Are Your Personas Designed To Deliver?

Buyer personas were another hot topic at this year’s Summit. Based on our experience, this can be a controversial topic; while some B2B marketers consider personas to be of strategic importance, others question their impact and relevance — especially when they’re over-designed.

One solution is to see personas as a discrete set of defining buyer attributes — including a job role and title, demographics, buying center, challenges and initiatives, content and tactic preferences, and watering holes. This gives marketers solid ground upon which to begin developing personas, and it helps them to avoid the hyper-complex and overly detailed personas that may generate an organizational backlash.

But during a case study-focused session on buyer personas, another key requirement surfaced: Designing personas as living documents, rather than massive one-off projects.

“If you’re committed to persona marketing you have to be willing to go back out into the market regularly and gather updated intelligence,” said Greg Thomas, Content Strategist for semiconductor maker LSI Corporation.

Another presenter, Miriam Newton, Director of Product Marketing for Adobe, described an approach where the company’s persona work was managed on a wiki-style platform that made it possible to make and distribute updates instantly. The result, said Newton, was the ability to create “living, breathing” personas that constantly adapted as new information and new trends came to light.

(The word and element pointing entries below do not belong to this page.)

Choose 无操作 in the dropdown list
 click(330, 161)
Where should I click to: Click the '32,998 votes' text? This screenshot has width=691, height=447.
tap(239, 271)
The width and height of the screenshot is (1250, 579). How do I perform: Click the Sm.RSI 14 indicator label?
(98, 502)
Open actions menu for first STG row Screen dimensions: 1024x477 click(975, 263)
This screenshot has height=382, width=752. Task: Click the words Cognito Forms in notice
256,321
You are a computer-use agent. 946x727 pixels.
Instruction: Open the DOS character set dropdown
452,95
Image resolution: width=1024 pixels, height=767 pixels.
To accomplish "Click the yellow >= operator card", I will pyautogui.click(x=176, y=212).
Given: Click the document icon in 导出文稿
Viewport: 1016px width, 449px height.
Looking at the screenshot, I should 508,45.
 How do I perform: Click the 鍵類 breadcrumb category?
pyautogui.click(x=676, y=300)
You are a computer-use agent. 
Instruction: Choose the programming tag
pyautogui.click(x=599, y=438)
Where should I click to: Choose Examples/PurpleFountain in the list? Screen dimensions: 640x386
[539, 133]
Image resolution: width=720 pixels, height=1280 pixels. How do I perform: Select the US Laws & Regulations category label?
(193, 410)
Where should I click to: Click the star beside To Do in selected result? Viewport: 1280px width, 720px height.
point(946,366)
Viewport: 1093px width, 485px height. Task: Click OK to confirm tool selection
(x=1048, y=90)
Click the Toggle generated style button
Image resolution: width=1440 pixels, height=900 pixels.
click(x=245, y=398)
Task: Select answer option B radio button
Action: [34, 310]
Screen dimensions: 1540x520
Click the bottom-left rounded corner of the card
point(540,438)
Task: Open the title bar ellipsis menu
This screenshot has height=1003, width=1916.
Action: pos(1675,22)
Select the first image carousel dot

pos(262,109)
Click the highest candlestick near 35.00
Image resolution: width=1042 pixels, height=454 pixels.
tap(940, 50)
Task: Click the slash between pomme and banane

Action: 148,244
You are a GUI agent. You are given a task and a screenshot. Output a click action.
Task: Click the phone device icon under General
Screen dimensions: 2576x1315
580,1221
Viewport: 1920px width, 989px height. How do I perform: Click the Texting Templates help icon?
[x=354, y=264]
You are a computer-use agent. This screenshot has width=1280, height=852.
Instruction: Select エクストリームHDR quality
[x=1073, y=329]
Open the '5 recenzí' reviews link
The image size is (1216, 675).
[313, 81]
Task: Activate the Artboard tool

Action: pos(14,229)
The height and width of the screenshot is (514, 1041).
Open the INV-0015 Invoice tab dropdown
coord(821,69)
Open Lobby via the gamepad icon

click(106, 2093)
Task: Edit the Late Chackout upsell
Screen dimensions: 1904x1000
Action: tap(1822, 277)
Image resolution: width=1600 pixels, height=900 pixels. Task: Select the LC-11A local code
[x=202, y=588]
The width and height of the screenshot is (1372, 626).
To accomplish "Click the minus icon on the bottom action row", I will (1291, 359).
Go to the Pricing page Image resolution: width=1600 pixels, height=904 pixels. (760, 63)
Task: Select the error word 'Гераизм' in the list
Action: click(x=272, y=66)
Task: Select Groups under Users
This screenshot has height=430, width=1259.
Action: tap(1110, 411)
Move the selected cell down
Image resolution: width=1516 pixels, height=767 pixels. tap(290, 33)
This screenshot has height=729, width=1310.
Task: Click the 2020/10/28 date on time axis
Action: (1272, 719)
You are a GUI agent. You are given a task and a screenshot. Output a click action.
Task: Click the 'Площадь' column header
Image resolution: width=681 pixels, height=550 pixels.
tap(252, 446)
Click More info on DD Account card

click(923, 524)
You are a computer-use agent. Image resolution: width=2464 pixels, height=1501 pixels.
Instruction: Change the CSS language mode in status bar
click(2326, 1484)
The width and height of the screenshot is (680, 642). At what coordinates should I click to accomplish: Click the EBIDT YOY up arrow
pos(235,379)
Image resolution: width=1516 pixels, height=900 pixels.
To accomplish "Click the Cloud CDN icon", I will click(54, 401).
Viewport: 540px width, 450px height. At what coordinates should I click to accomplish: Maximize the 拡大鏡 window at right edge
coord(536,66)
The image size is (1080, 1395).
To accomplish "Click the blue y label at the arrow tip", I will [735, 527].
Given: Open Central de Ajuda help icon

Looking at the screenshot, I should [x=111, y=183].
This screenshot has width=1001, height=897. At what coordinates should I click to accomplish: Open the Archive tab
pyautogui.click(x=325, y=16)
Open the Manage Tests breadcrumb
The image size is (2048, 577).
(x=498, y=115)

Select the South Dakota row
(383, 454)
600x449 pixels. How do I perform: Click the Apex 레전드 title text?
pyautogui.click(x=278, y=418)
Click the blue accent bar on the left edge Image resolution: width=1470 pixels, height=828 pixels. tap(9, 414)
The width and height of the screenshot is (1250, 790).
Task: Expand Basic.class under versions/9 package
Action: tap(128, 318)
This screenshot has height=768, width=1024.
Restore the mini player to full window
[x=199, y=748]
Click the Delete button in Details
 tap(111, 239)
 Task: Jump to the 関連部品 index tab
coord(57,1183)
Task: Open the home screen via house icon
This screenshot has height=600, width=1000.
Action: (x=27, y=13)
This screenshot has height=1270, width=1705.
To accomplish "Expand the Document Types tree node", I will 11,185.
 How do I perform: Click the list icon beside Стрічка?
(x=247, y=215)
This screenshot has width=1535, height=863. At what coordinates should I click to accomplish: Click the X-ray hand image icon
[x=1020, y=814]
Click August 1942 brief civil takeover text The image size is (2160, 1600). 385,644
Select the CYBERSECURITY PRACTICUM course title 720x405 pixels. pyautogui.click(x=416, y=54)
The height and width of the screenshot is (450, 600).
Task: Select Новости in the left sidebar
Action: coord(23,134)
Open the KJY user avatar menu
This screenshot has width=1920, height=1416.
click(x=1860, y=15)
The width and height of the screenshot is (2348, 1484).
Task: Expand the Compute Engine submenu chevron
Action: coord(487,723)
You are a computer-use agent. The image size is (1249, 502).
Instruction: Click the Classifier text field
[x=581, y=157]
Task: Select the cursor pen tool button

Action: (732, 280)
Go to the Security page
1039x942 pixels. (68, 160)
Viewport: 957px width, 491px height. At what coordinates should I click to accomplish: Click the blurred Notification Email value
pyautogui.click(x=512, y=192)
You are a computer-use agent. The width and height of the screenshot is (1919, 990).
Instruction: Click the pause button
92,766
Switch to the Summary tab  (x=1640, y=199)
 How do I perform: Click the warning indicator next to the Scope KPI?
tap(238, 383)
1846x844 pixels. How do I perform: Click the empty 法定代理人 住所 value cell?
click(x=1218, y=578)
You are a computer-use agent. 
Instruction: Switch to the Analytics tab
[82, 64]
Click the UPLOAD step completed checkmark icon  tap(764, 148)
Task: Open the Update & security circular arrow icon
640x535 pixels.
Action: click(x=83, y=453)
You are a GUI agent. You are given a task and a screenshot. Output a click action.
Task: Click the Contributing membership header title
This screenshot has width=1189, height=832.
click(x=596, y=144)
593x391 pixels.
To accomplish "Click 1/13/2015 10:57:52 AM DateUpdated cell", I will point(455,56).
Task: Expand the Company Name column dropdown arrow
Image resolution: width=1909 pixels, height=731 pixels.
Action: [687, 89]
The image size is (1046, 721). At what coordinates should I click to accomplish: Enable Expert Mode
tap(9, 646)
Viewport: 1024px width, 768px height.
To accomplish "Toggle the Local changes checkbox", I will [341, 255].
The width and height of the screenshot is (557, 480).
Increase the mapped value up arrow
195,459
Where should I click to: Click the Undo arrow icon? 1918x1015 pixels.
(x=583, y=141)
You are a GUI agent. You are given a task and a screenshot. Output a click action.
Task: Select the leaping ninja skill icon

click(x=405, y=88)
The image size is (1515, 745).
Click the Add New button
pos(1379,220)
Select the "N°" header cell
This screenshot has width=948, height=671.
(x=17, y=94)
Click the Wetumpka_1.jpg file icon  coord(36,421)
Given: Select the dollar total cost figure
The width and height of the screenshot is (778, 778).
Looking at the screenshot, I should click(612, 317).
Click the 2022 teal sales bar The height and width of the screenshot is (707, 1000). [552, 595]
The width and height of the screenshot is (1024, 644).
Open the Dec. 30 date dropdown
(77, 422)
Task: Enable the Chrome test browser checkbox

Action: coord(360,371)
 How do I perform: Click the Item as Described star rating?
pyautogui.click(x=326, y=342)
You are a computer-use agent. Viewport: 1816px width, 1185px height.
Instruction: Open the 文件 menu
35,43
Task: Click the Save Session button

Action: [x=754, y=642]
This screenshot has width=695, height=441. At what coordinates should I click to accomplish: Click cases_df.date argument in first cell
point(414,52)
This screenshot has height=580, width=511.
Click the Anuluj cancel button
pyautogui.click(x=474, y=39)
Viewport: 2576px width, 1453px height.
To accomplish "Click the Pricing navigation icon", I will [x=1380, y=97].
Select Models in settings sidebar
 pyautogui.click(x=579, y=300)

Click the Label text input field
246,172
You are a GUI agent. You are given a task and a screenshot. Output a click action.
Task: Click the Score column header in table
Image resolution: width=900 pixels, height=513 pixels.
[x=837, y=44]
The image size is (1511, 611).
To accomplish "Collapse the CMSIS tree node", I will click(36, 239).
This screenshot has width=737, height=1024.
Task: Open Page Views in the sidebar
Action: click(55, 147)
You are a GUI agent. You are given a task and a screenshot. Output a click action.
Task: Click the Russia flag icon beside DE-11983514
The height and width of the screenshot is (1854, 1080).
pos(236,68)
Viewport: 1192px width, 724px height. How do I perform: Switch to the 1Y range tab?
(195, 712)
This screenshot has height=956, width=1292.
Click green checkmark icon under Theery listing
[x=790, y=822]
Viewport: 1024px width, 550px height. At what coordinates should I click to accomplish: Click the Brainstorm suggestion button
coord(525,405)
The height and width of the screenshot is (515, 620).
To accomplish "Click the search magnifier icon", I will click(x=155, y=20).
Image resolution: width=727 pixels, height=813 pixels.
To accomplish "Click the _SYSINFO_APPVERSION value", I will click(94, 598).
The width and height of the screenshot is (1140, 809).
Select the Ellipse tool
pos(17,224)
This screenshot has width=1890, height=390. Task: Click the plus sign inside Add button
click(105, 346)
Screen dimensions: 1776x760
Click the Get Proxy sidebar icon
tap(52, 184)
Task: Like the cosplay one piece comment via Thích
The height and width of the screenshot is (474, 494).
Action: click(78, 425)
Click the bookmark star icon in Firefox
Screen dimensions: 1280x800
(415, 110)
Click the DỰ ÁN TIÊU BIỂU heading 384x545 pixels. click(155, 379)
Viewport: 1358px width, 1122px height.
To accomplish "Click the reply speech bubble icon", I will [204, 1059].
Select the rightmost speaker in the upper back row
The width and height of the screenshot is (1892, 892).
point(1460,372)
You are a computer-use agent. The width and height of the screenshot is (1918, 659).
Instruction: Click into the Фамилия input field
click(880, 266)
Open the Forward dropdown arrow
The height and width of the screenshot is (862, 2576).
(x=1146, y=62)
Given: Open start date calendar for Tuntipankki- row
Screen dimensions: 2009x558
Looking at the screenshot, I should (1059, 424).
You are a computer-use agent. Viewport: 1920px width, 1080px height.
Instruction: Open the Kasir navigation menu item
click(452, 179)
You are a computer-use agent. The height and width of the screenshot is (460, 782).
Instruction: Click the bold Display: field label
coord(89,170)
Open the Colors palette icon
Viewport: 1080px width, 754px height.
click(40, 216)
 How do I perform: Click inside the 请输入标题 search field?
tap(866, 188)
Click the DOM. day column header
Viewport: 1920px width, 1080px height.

Avoiding The ‘Content Wasteland’

Finally, the SiriusDecisions team presented some eye-opening data concerning the value — or lack of value— in many organizations’ existing content investments. In fact, said Kopec, SiriusDecisions has determined that some organizations waste tens of millions of dollars each year due to ineffective content creation and delivery processes.

Drilling down into the underlying causes for this waste, Kopec cited survey data looking at the reasons why firms believe their content is not getting used. Among the firms surveyed, 29% said they published irrelevant content, 25% published content users were not aware of, 17% was not used because internal stakeholders could not find what they needed, and 13% reported low-quality content as a problem.

The solution, said Kopec, is to view content as a process lifecycle, not as a set of assets. By looking at the content process as a series of phases — including discrete inputs and outputs, raw materials, manufacturing processes and distribution channels — organizations can rationalize their content strategies and get more value from the content they produce.

For firms with the resources to do so, Kopec also urged creating a content operations job role, which she describes as a “foreman” who owns an organization’s content processes and methodologies.

Kopec also made a recommendation that will resonate with many B2B marketing organizations: Taking a ruthless approach to finding and eliminating useless content. In one example, she described a firm that removed 60% of its library of 5,000 assets based on their age, low usage or redundancy. According to SiriusDecisions, this is one of the key areas where a content operations specialist can take charge and get results – while setting the stage for a more rational and methodical content strategy.